One of the first things you will want to do with your Raspberry Pi is to connect it to a network so that you can gain access to the internet. You will need an IP address to gain access so that any information destined for your Raspberry Pi actually gets there. This is much like a house address. If someone is sending you a letter then they would need to know your address for you to receive it. IP addresses take the form of something like this 192.168.0.1 Each device that has access to a network requires a unique IP address otherwise if two addresses are the same, the information will not know which device to deliver the information to. Most networks and out of the box routers automatically supply your Raspberry pi with an IP address. This saves you a lot of the work when setting it up. To connect your Raspberry Pi to the internet just plug in a network Ethernet cable. (See Week 1 – Day 4 (Connecting it up)).
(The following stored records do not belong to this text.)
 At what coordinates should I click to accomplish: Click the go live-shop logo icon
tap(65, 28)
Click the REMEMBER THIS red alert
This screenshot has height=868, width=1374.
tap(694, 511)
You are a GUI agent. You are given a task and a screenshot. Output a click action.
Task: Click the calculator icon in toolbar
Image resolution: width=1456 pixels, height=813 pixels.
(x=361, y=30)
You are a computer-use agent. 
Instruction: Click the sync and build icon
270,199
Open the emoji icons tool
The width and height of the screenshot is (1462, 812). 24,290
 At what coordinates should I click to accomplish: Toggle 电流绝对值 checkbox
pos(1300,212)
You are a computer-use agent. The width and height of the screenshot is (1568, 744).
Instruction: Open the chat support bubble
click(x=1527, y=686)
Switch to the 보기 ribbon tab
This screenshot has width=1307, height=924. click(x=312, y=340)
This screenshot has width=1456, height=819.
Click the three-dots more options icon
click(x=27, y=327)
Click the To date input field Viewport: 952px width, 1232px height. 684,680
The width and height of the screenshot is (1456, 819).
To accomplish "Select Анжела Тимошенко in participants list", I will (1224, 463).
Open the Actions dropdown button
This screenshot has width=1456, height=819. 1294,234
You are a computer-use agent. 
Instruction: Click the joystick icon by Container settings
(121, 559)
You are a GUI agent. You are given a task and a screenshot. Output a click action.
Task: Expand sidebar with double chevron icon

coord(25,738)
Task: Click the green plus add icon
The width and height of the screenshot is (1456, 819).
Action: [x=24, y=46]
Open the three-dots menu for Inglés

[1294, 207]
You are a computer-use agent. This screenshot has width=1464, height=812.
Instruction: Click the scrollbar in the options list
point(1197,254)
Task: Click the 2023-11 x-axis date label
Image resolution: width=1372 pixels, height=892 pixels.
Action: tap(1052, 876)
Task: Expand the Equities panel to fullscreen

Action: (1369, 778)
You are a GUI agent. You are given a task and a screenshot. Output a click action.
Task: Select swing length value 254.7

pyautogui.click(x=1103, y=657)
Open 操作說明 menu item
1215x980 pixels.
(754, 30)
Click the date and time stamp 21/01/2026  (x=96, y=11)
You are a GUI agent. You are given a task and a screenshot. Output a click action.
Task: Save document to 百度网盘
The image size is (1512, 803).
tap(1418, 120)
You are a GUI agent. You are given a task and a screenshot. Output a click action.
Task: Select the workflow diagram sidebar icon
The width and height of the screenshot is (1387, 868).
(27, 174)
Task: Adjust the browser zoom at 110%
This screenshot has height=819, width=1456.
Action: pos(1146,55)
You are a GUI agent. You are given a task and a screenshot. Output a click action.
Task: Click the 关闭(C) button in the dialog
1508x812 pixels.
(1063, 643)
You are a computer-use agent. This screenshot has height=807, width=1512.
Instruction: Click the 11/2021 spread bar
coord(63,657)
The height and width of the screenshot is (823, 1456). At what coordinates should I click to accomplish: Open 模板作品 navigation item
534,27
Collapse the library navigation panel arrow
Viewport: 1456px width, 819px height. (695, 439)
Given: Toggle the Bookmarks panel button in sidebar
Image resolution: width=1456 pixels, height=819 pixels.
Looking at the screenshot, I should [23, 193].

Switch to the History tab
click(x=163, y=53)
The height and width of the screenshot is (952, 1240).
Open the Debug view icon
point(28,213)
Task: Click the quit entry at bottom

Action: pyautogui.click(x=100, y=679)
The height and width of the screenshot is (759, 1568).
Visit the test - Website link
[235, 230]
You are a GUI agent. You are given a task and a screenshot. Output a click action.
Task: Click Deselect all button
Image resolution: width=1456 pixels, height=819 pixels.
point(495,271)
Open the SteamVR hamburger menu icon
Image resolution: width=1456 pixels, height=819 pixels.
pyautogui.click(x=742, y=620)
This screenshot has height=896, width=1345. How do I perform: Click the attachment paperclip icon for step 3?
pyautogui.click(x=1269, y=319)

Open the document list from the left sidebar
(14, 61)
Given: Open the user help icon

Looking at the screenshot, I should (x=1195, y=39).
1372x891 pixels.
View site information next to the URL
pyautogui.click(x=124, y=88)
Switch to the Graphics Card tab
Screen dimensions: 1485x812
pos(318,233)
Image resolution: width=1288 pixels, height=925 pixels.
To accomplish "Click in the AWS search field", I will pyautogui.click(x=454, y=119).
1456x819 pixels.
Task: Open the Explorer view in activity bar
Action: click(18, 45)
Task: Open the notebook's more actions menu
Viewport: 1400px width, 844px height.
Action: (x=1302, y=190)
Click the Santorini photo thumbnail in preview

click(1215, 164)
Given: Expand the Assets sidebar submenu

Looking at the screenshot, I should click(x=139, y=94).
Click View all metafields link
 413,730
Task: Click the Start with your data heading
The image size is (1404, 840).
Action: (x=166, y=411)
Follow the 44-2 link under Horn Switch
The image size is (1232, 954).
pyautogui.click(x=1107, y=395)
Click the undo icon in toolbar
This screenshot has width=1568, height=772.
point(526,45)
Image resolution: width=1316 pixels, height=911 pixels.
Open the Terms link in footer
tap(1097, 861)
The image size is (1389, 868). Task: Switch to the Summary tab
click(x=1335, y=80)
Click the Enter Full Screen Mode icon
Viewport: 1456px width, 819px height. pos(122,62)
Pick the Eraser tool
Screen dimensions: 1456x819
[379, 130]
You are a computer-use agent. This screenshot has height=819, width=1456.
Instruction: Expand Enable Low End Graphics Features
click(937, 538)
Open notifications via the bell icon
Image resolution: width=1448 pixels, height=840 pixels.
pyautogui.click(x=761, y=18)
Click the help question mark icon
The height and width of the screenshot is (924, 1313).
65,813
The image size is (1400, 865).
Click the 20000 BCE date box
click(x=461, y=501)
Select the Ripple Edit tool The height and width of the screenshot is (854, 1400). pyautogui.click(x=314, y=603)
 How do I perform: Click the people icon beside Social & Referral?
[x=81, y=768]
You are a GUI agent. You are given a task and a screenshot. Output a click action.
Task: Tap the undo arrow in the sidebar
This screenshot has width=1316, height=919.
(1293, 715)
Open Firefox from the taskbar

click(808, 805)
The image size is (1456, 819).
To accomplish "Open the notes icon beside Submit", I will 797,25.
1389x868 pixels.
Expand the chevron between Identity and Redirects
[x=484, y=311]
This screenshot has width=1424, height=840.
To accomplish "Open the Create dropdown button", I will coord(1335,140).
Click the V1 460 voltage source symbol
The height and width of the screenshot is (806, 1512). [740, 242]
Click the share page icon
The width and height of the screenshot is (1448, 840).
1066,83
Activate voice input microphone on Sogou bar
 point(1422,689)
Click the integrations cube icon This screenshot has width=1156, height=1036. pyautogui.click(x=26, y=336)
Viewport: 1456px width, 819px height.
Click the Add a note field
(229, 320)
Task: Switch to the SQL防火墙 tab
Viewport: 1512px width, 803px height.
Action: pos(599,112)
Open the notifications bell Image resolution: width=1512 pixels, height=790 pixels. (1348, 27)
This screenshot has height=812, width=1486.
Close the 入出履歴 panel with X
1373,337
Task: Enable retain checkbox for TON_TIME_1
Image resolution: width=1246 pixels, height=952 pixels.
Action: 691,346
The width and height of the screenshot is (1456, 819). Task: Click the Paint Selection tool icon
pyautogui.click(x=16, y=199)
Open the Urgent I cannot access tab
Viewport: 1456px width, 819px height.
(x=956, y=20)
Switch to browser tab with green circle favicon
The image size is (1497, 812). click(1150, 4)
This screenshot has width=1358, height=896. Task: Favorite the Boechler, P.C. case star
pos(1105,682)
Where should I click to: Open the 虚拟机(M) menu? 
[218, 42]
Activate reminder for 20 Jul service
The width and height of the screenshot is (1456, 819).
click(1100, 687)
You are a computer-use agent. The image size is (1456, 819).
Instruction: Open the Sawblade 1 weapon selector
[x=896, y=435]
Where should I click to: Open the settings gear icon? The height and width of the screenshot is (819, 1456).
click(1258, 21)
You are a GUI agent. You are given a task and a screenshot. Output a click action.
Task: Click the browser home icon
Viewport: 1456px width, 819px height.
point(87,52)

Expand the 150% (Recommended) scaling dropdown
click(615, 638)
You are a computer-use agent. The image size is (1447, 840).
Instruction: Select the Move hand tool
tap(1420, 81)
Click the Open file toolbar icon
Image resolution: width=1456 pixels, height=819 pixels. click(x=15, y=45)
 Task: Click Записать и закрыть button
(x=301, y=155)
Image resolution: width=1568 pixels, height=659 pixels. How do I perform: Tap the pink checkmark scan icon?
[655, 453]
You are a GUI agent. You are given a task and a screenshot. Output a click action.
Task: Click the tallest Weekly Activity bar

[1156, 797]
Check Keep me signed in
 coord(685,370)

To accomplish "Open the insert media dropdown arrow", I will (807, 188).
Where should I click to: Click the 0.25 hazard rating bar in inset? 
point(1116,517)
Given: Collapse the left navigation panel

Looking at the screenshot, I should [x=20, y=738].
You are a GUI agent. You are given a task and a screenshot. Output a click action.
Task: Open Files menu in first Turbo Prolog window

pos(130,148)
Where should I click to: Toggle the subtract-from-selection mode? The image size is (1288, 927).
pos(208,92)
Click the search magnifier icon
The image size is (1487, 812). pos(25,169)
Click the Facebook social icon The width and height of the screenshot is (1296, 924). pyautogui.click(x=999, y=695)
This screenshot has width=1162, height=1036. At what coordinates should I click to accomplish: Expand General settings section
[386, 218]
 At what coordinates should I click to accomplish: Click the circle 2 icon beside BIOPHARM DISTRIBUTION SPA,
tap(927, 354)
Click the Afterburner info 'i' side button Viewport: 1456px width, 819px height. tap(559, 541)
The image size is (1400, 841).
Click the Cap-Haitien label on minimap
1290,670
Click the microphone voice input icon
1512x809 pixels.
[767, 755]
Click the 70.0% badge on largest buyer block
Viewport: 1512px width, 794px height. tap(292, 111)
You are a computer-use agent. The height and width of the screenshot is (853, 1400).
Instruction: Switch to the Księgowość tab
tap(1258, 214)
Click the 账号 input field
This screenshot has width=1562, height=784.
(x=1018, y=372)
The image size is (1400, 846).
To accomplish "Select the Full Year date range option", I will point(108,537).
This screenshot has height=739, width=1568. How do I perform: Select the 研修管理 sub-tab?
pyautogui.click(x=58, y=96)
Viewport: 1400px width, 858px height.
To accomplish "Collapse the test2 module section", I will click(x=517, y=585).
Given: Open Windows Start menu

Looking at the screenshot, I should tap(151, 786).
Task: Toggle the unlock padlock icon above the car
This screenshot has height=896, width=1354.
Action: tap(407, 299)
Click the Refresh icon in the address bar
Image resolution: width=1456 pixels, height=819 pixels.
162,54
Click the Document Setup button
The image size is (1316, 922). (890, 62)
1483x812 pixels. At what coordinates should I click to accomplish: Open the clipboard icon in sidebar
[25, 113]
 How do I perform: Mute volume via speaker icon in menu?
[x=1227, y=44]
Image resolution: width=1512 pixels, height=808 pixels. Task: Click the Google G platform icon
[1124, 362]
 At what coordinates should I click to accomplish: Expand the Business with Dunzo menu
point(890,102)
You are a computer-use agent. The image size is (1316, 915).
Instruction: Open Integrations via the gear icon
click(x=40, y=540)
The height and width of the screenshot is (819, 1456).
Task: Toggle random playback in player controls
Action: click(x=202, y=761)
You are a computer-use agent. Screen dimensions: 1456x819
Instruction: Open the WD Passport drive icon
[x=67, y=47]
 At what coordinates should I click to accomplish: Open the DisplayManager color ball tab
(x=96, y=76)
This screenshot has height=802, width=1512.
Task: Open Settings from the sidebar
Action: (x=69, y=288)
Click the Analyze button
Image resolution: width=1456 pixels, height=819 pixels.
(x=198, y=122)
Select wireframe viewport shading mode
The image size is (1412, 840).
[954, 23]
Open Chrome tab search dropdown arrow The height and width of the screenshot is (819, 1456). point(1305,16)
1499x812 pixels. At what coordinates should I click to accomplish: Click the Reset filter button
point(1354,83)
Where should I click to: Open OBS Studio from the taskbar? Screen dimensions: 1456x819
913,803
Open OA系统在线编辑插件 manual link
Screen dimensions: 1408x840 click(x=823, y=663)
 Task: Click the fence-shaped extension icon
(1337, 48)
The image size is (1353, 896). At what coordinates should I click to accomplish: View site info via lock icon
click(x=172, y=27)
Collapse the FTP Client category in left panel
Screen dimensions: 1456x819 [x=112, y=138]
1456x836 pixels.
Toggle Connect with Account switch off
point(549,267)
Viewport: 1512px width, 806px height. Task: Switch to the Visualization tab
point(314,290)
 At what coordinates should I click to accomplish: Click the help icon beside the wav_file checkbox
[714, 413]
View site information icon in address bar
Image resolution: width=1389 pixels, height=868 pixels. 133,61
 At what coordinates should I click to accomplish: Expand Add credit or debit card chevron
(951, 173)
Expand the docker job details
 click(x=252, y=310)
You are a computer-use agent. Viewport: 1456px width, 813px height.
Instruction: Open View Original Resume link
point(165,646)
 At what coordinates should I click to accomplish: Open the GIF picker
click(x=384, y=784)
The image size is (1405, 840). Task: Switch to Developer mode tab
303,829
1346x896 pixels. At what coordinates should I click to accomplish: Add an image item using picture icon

To confirm that you have an internet connection following these instructions Open a terminal window Type $ ping 158.43.128.1 -c 5 Press enter. This will ask a device on the internet for a reply. PING 158.43.128.1 (158.43.128.1) 56(84) bytes of data. 64 bytes from 158.43.128.1: icmp_req=1 ttl=64 time=0.342 ms
64 bytes from 158.43.128.1: icmp_req=2 ttl=64 time=0.349 ms
64 bytes from 158.43.128.1: icmp_req=3 ttl=64 time=0.381 ms
64 bytes from 158.43.128.1: icmp_req=4 ttl=64 time=0.355 ms
64 bytes from 158.43.128.1: icmp_req=5 ttl=64 time=0.411 ms For this automatic connection to happen it uses DHCP which stands for Dynamic Host Configuration Protocol. Enter the following $ sudo cat /etc/network/interfaces The line that makes this happen is iface eth0 inet dhcp iface refers to interface, which is the eth0 or the port that you connected your network cable to. The type of connection required is dhcp which configures the Raspberry pi to use DHCP or automatic IP addressing.